Check each line of the entries below for the word "agent", then state how many lines have it and nothing more.

--- Data for processing Enclosed Below ---

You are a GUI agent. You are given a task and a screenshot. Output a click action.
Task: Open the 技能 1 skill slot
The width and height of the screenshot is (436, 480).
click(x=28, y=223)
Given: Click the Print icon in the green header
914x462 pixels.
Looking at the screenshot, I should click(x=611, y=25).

--- End of Enclosed Data for processing ---
--- Data for processing Enclosed Below ---

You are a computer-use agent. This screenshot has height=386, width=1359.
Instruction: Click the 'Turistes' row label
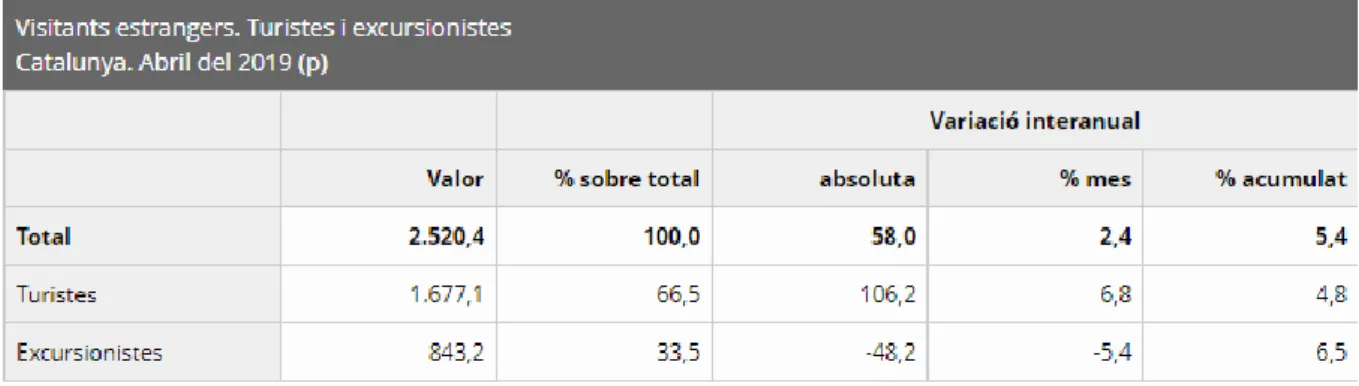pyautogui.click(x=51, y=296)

--- End of Enclosed Data for processing ---

• [Solution below]
2